A mishná aplica o mesmo princípio de "teu campo não semearás" (Vayikrá 25:4) a uma obra de infraestrutura agrícola — os degraus que facilitam o acesso à água acumulada em ravinas — cujo momento de construção determina se ela beneficia a shevi'it (proibido) ou o ano seguinte (permitido).
A quem a obra beneficia. Os degraus sobre as ravinas (gueaiot) permitem descer com segurança para recolher a água das chuvas acumulada nos vales, para irrigar os campos. Construí-los na véspera da shevi'it, depois que já cessaram as chuvas do sexto ano, seria prepará-los especificamente para uso durante o próprio ano sabático — o que constitui melhoria proibida do campo em vista da shevi'it. Mas construí-los já dentro da shevi'it, depois de cessarem suas próprias chuvas, é permitido, pois nesse caso a obra visa beneficiar o ano seguinte (pós-shevi'it), quando a irrigação voltará a ser plenamente permitida. A mishná acrescenta uma restrição técnica sobre o método de construção: não se pode "fixar com terra" (argamassar as pedras dos degraus com barro), pois isso constituiria uma obra mais permanente e mais claramente uma melhoria do terreno; mas é permitido erguer um simples anteparo de pedras soltas, empilhadas sem fixação. E, quanto às pedras utilizadas nessa obra, aplica-se novamente o critério de proximidade: qualquer pedra ao alcance da mão, sem que seja necessário descer ou se esforçar para pegá-la, pode ser removida livremente.
Como esta Mishná foi codificada em lei prática pelo Rambam.
O Rambam generaliza a regra da mishná — que tratava especificamente da construção de degraus — para o princípio mais amplo de que nenhum reparo com terra é permitido numa ravina, pois isso sempre constitui melhoria proibida do terreno; apenas o anteparo de pedras soltas (sem argamassa) e a coleta de pedras ao alcance imediato da mão permanecem permitidos, ambos por não representarem uma obra permanente de reparo do solo.
O que os grandes comentadores dizem sobre esta Mishná.
"Degraus" (madregot): conhecido. "Ravinas" (geaiot): conhecido. E, quando construir um degrau sobre aquelas ravinas e nivelá-las para repará-las, não fixará com terra — quero dizer, não devolverá a terra àquelas ravinas para nivelar sua superfície.

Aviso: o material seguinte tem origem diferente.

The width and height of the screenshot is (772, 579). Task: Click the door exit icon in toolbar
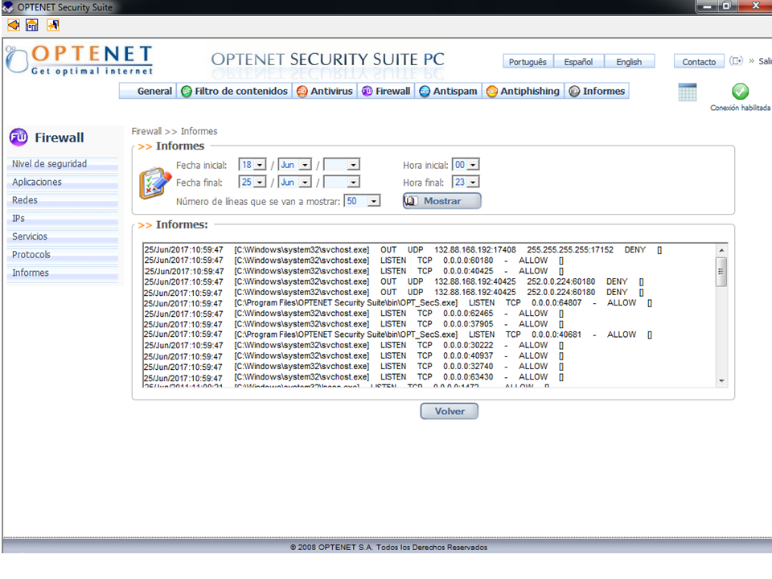(53, 25)
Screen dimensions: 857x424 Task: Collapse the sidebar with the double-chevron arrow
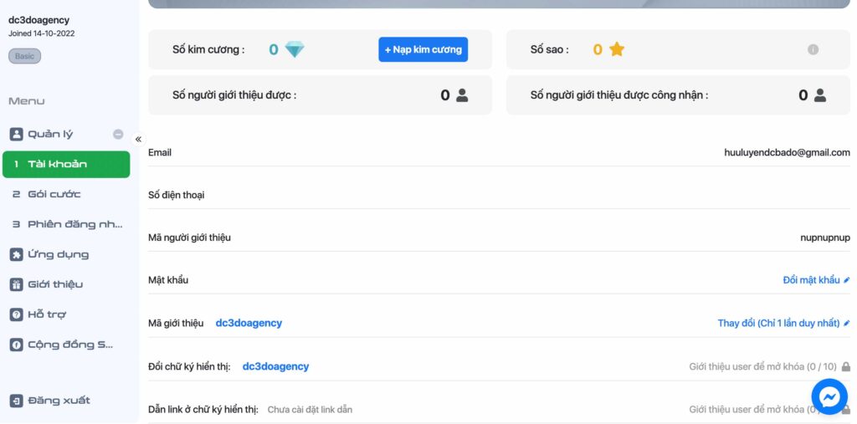(x=138, y=140)
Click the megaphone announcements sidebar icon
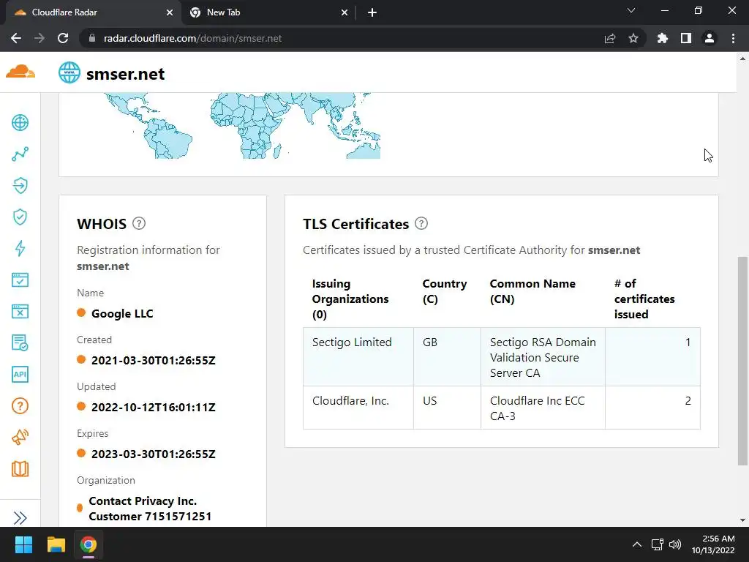Image resolution: width=749 pixels, height=562 pixels. click(20, 437)
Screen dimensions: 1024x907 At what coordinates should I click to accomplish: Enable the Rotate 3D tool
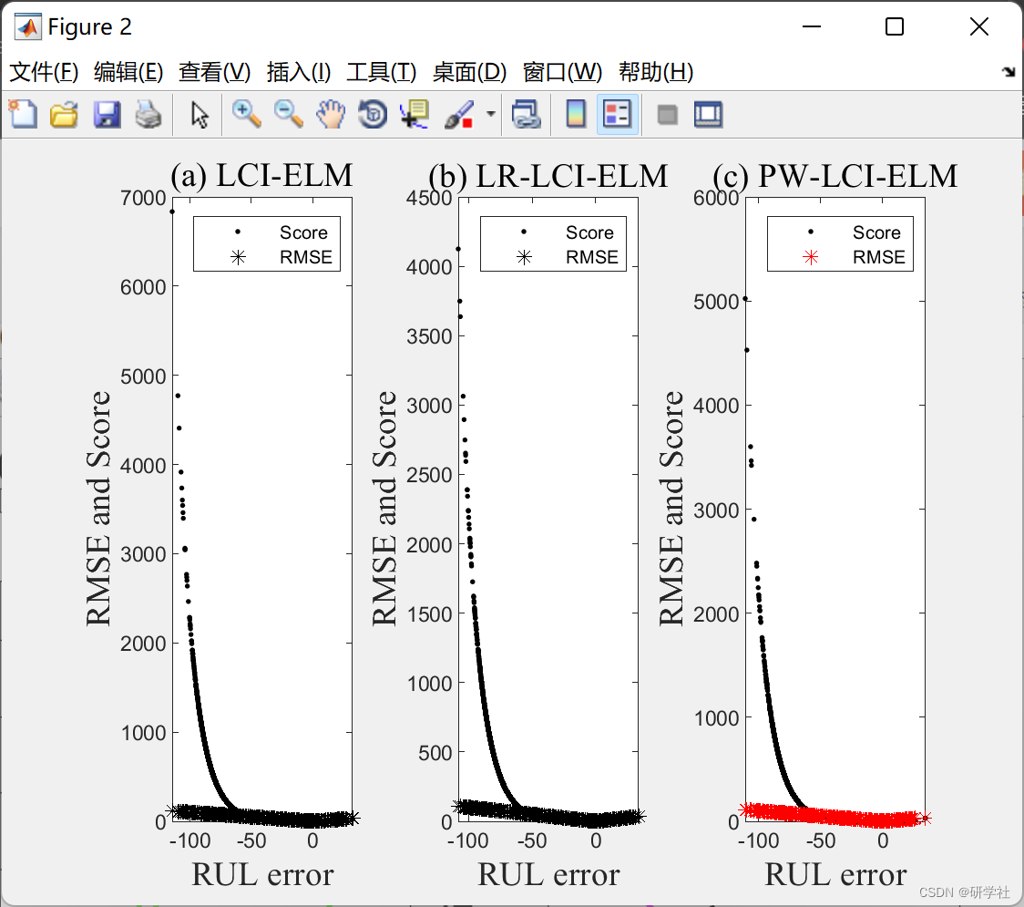(x=372, y=114)
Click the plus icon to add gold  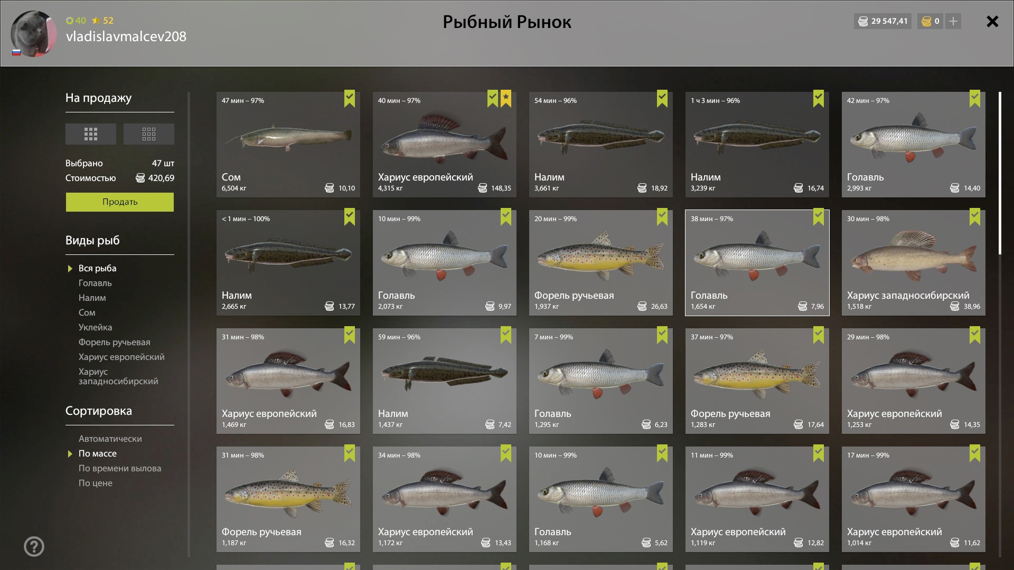coord(953,21)
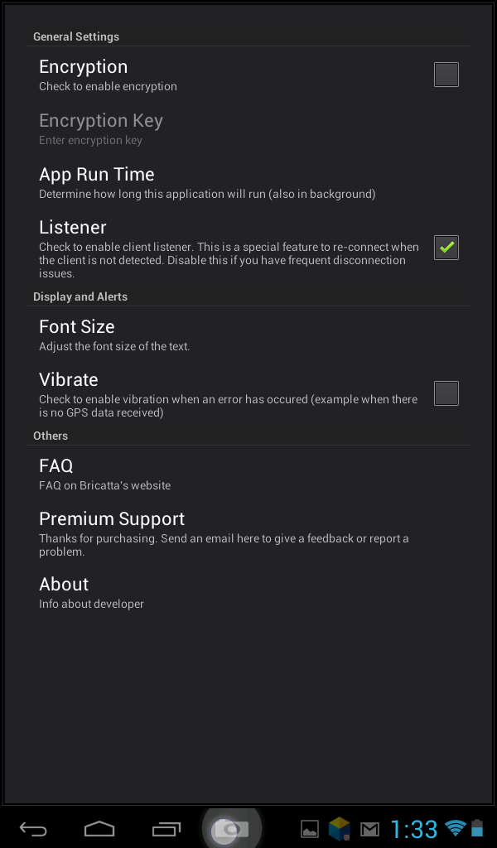Image resolution: width=497 pixels, height=848 pixels.
Task: Enable the Vibrate checkbox
Action: (x=446, y=393)
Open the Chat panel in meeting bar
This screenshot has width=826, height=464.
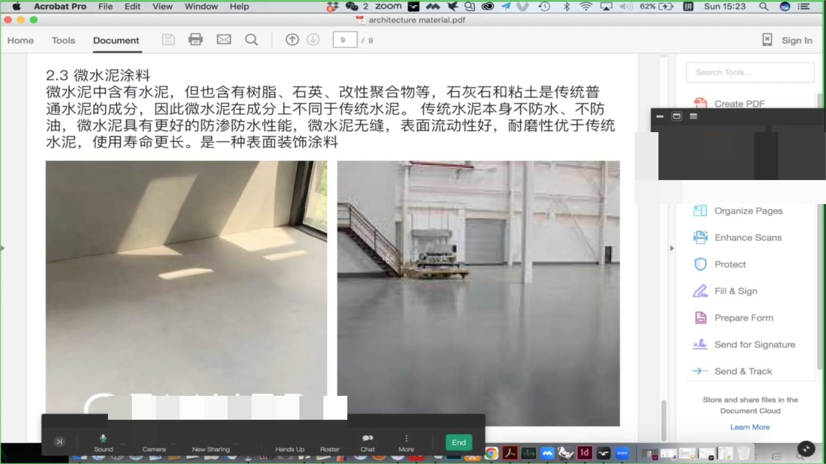pos(368,442)

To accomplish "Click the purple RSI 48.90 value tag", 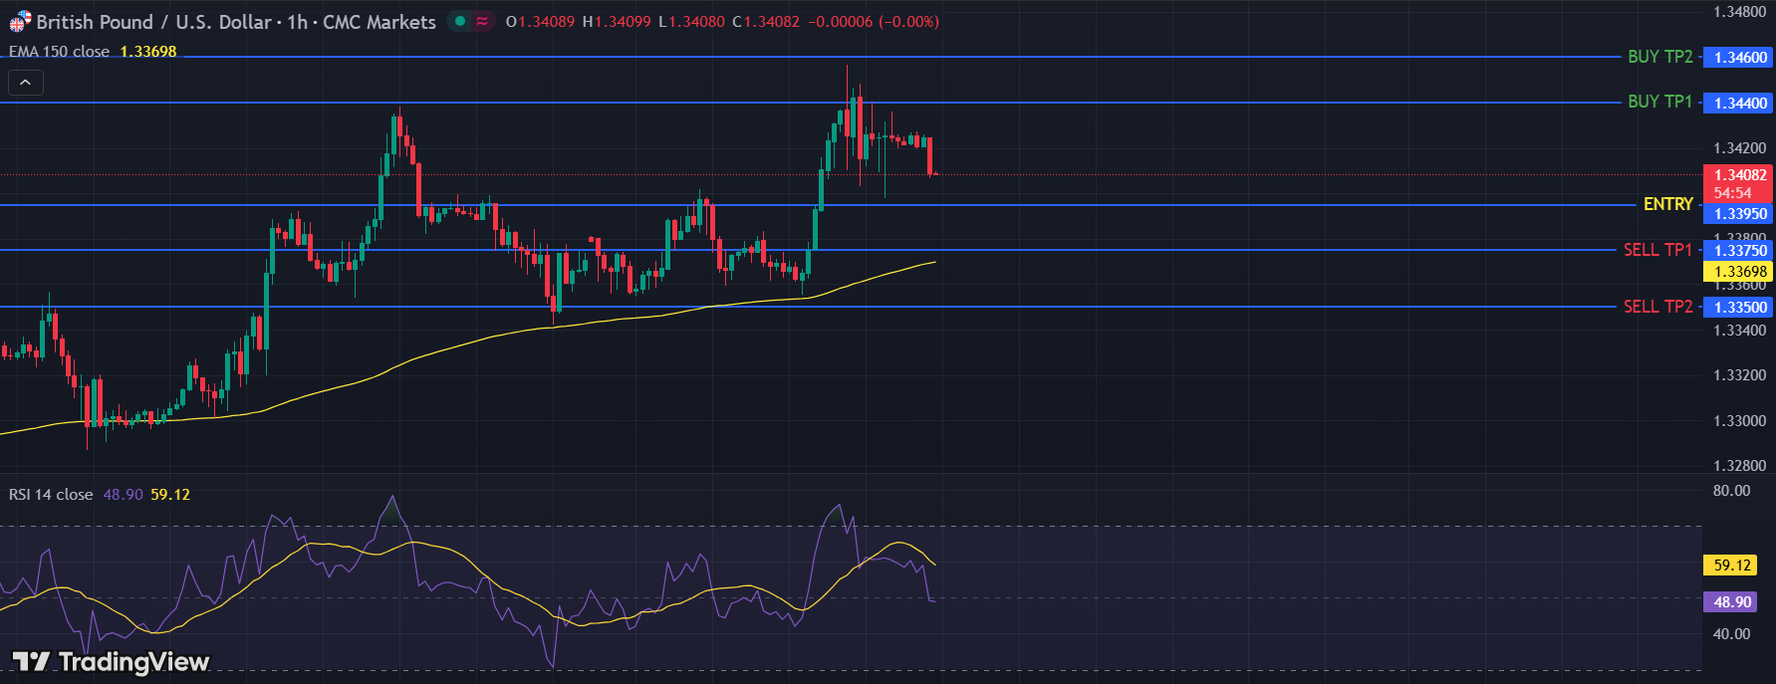I will pyautogui.click(x=1732, y=602).
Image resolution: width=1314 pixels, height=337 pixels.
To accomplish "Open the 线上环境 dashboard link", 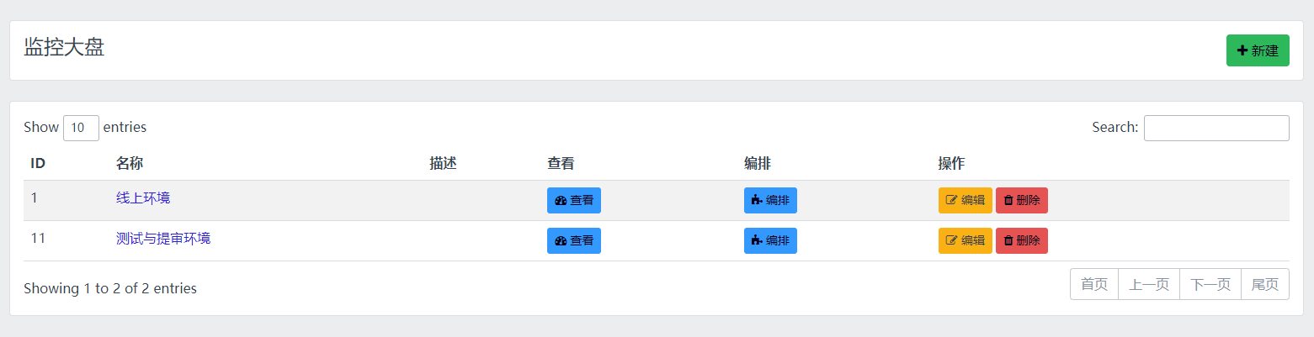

E "anteparo" (chayitz) é uma divisória — quero dizer, para separar aquela ravina de todo o campo. E as pedras que estiverem próximas, na borda das ravinas, de modo que possa estender a mão e tomá-las, é permitido a ele tomá-las. Mas o que não for possível tomar a menos que desça à ravina, não lhe é permitido tomar — pois, ao vê-lo descer ou se abaixar para tomá-las, dir-se-á que sua intenção é reparar seu campo.
"Não se constroem degraus": escadarias na borda das ravinas, para que não escorreguem ao descer para buscar a água que se acumulou no vale, naquelas depressões — pois pareceria que está preparando-as para irrigar seus campos na shevi'it.
"E não se fixa com terra": se pretende vedar o local de saída da água com pedras, não coloque terra e barro entre as pedras, porque isso parece mais claramente que sua intenção é irrigar dali seus campos.
"Mas faz-se um anteparo": pedras dispostas umas sobre as outras, como uma espécie de muro, sem terra nem barro.
"Toda pedra" que estiver em seu campo, mesmo pequena — se, ao construir o muro ou a obra, pode estender a mão e tomá-la para construir com ela, esta pode ser removida, pois o muro comprova que é para construí-lo que a está tomando, e não para reparar o campo para semeadura.